Exercise goal: Filter the listing below down to the lines with the word "Given" and copy those.
** Listed records follows **
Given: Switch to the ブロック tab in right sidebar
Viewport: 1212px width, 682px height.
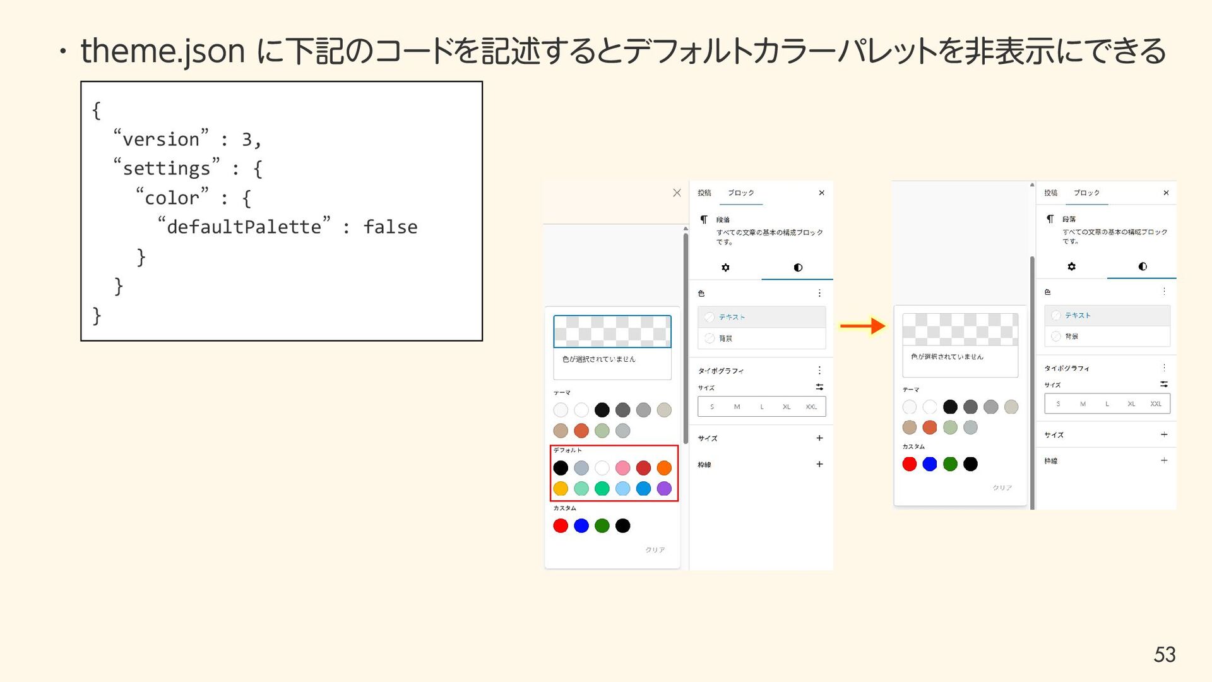Looking at the screenshot, I should coord(1086,193).
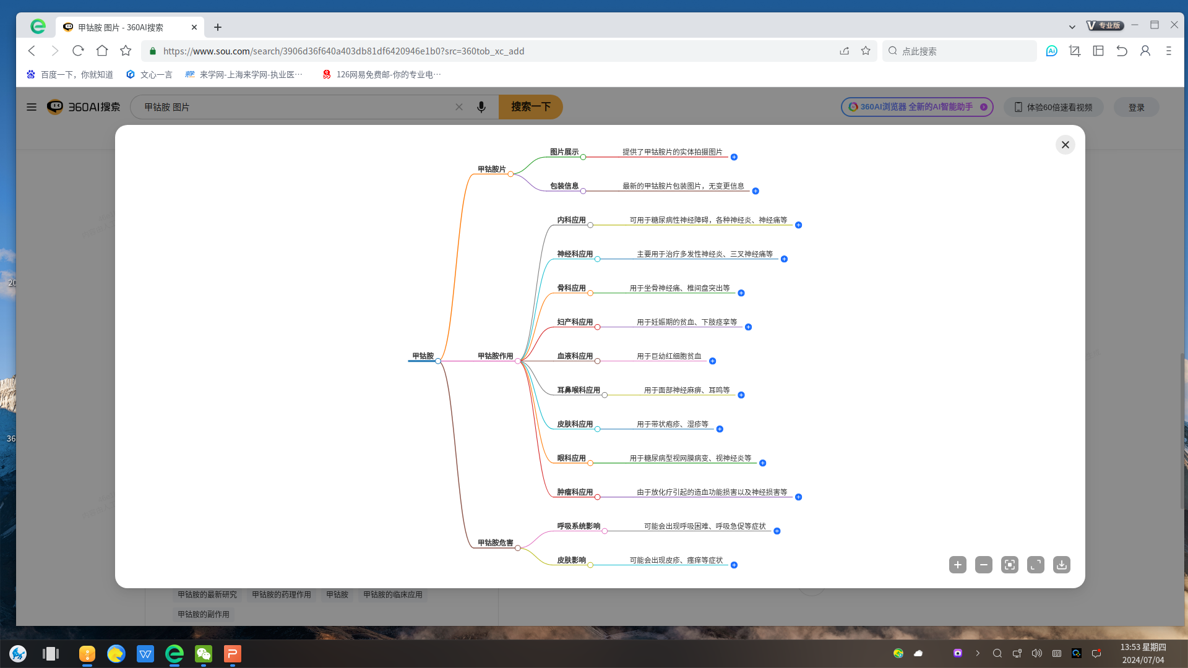Download the mind map image
1188x668 pixels.
tap(1061, 565)
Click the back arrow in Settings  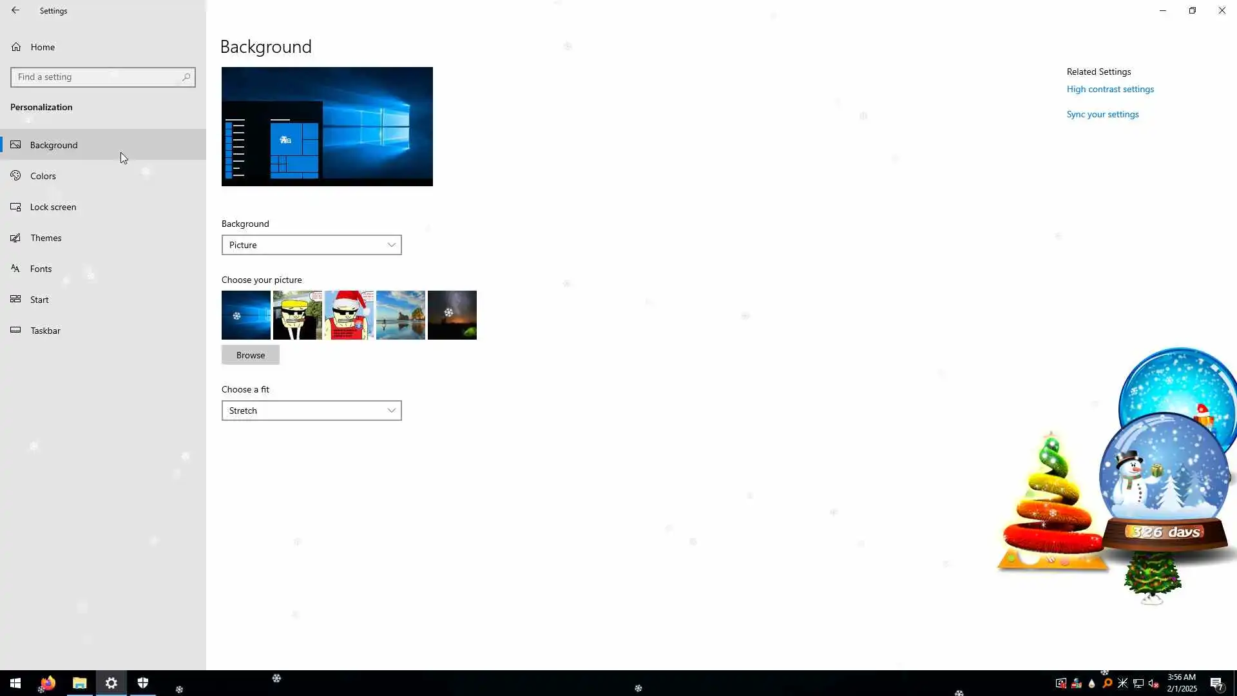[15, 10]
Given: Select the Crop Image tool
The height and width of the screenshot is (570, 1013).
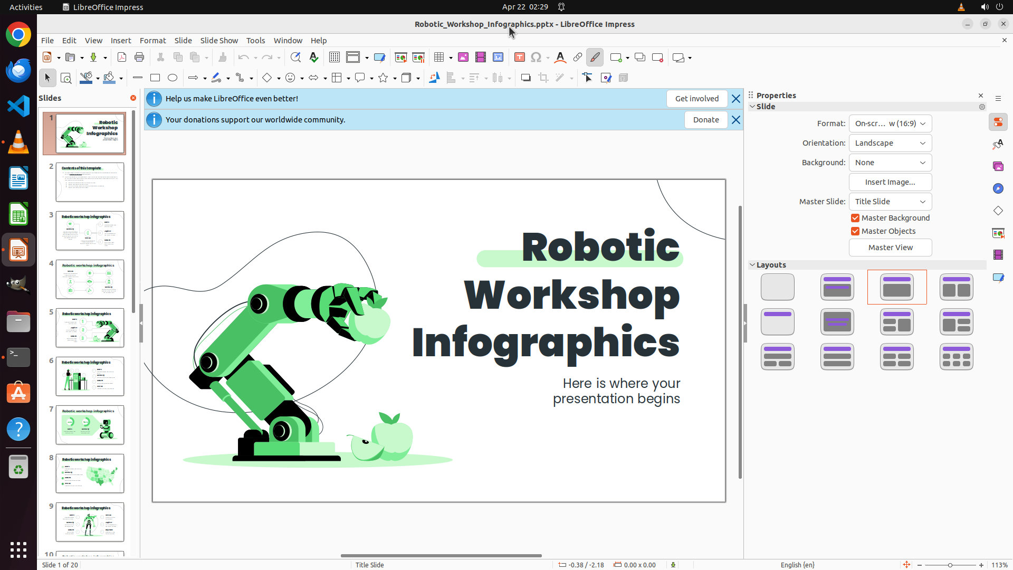Looking at the screenshot, I should (543, 78).
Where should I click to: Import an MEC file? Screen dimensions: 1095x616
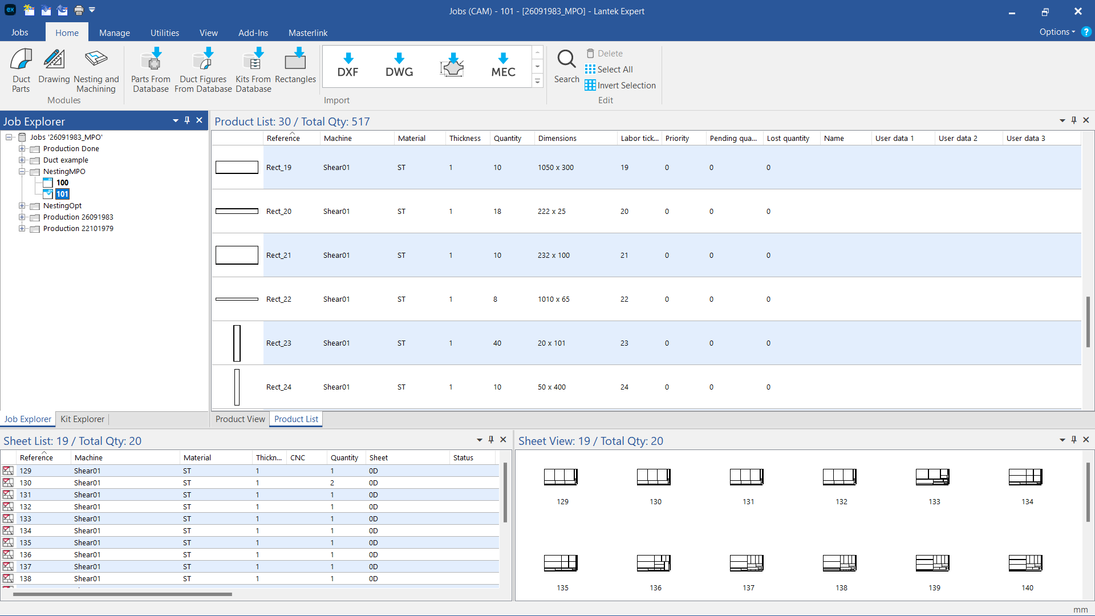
** End of Listed records **
Expected answer:
Given: Switch to the ブロック tab in right sidebar
Given: Select the Crop Image tool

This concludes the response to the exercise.